- _Action item_: Give back exactly the lines from the one containing "Instruction: Click the version" through the end of the records, including both, and no others.

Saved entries
-------

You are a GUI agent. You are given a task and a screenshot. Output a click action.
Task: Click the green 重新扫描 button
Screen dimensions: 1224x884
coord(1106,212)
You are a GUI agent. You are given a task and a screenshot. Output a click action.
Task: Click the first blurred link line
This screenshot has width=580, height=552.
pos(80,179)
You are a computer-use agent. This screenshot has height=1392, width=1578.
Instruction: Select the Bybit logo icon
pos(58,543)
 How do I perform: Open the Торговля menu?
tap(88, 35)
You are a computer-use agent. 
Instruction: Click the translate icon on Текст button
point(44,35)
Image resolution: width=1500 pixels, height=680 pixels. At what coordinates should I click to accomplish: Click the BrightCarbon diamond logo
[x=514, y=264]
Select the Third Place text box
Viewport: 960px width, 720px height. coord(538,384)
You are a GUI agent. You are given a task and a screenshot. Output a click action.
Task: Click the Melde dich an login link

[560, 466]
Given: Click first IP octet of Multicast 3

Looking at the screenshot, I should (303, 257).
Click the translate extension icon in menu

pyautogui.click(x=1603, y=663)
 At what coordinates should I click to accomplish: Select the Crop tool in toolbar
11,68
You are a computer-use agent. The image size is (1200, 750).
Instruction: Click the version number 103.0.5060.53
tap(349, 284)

-------

- _Your response_:
Instruction: Click the version number 103.0.5060.53
tap(349, 284)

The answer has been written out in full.